:: PROMPT ::
Each of the lines from the one that contains "Other books (75, 235)" to the end of the entries below should be output exactly.

:: DATA EXCERPTS ::
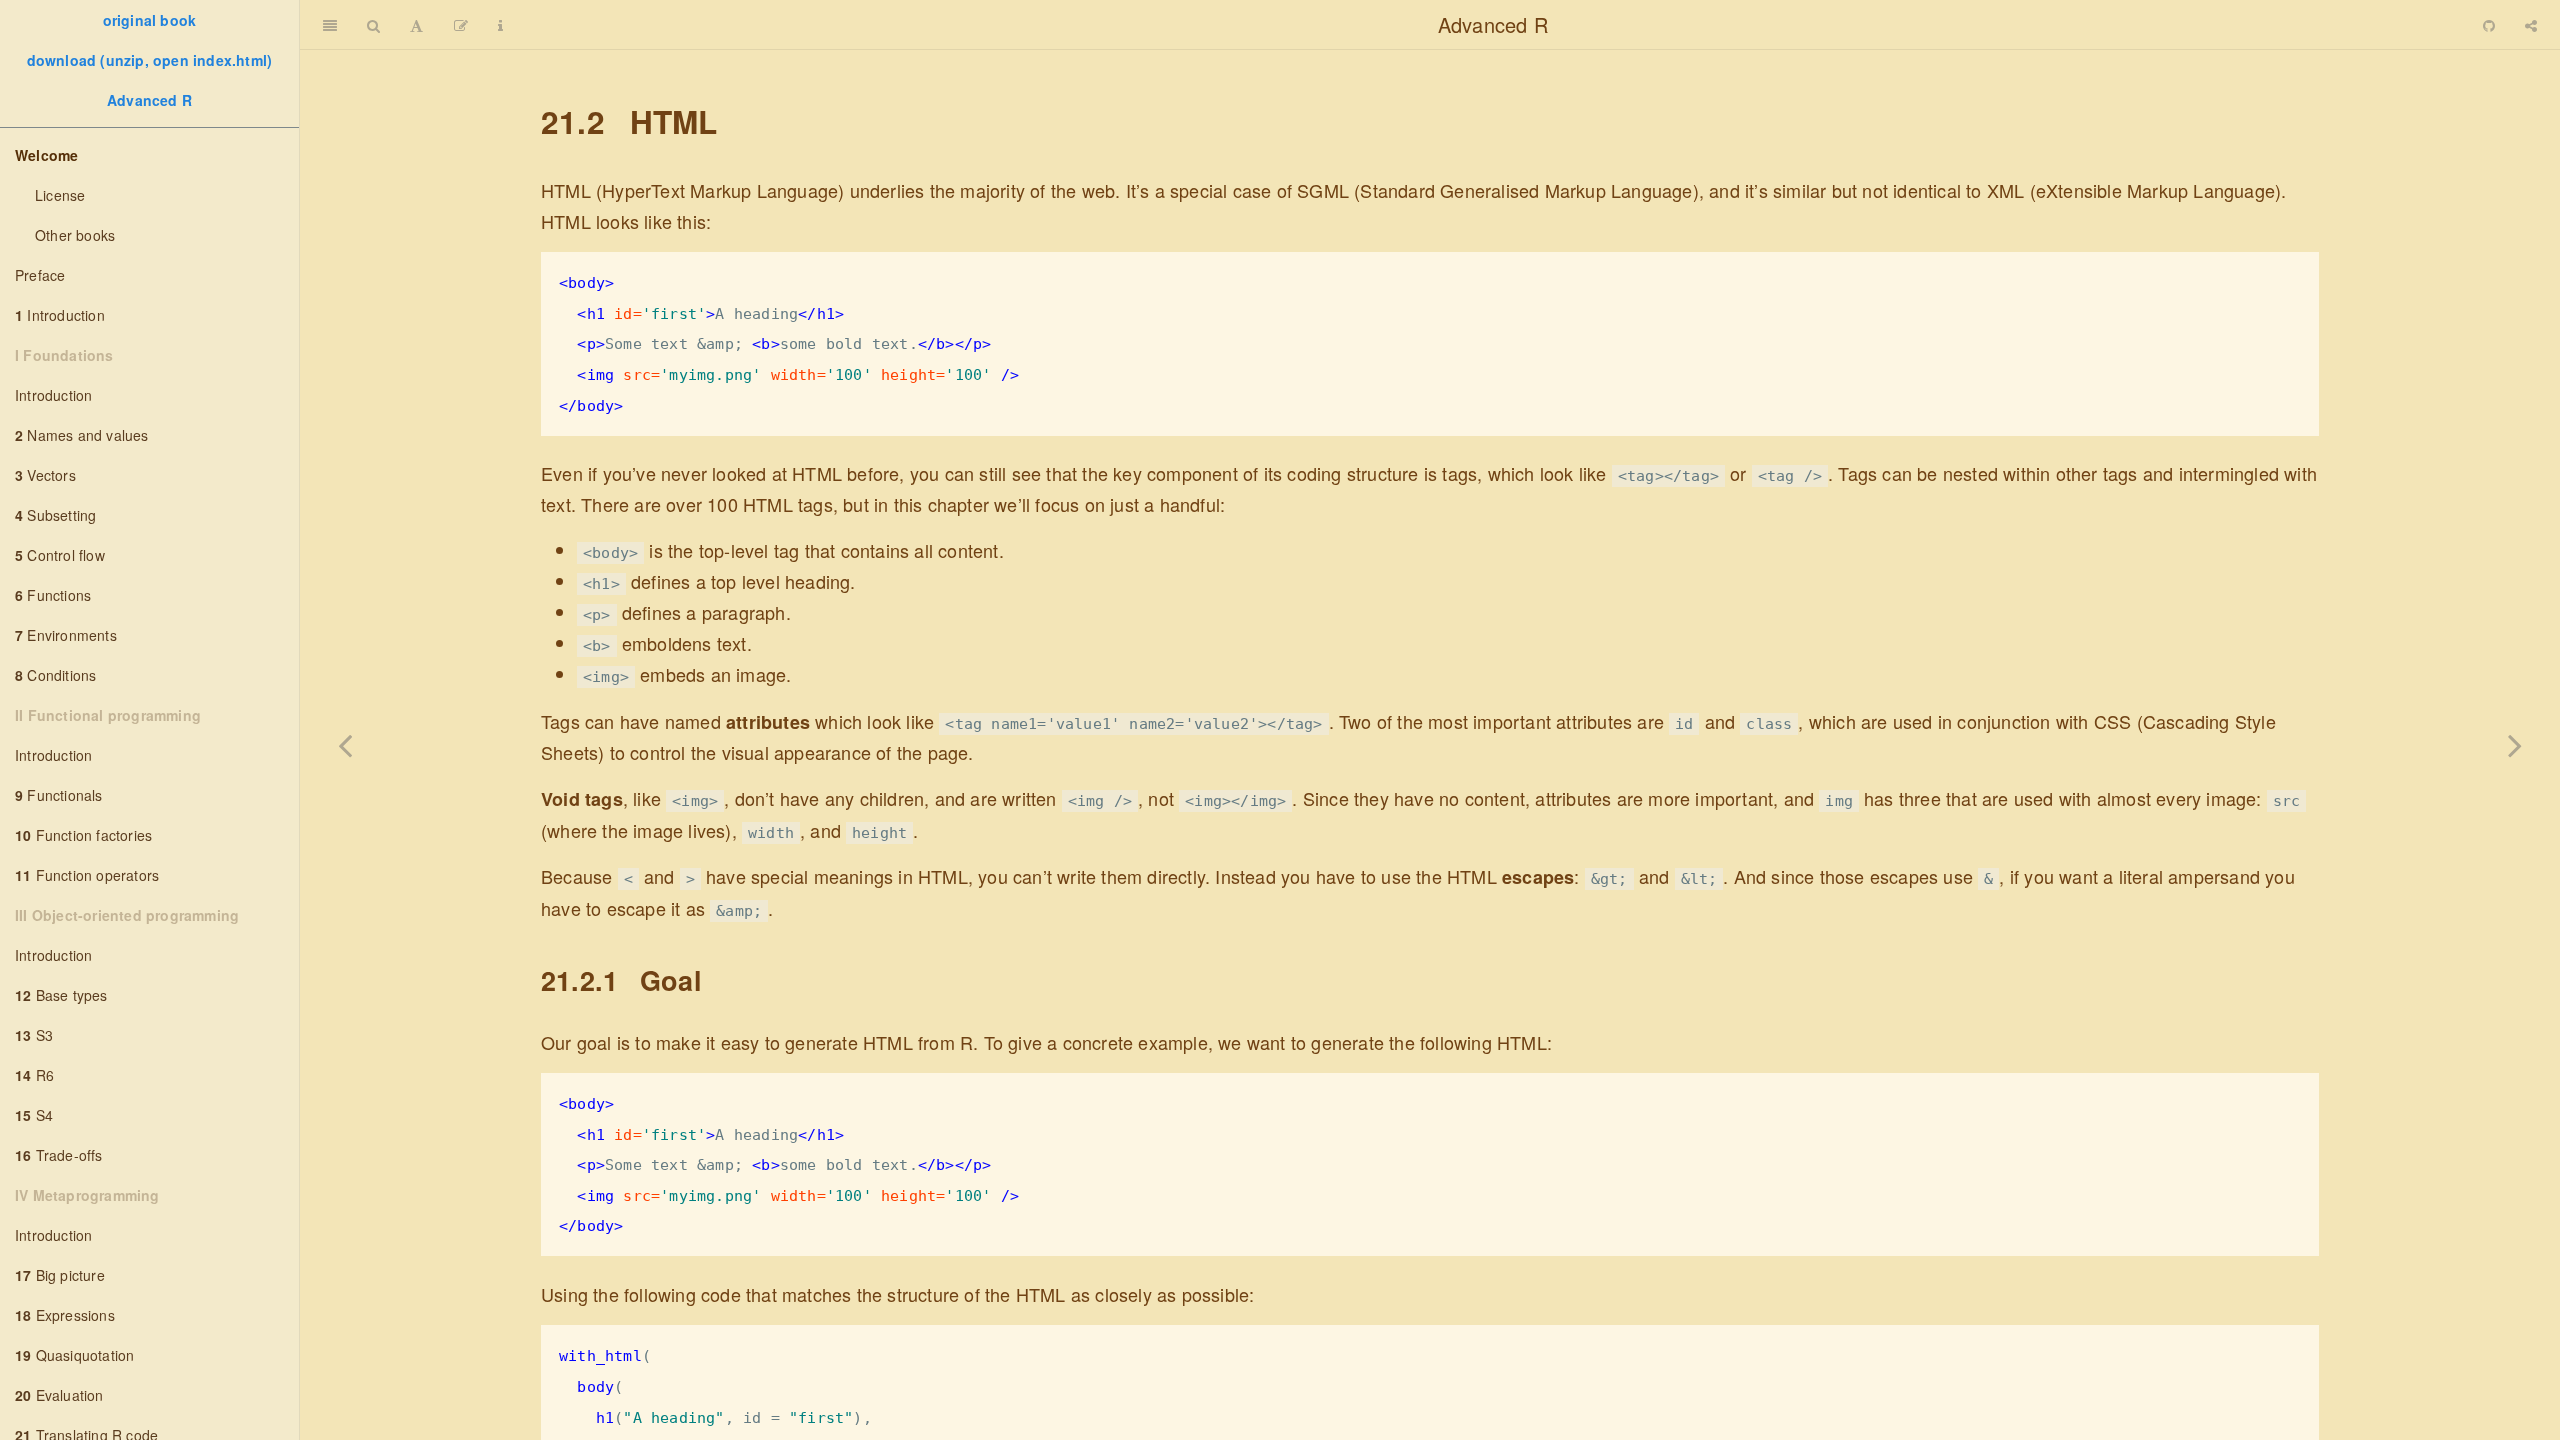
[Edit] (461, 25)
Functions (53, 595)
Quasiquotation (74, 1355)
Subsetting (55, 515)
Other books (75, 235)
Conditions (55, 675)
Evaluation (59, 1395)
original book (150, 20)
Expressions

:: RESPONSE TO THE TASK ::
Other books (75, 235)
Conditions (55, 675)
Evaluation (59, 1395)
original book (150, 20)
Expressions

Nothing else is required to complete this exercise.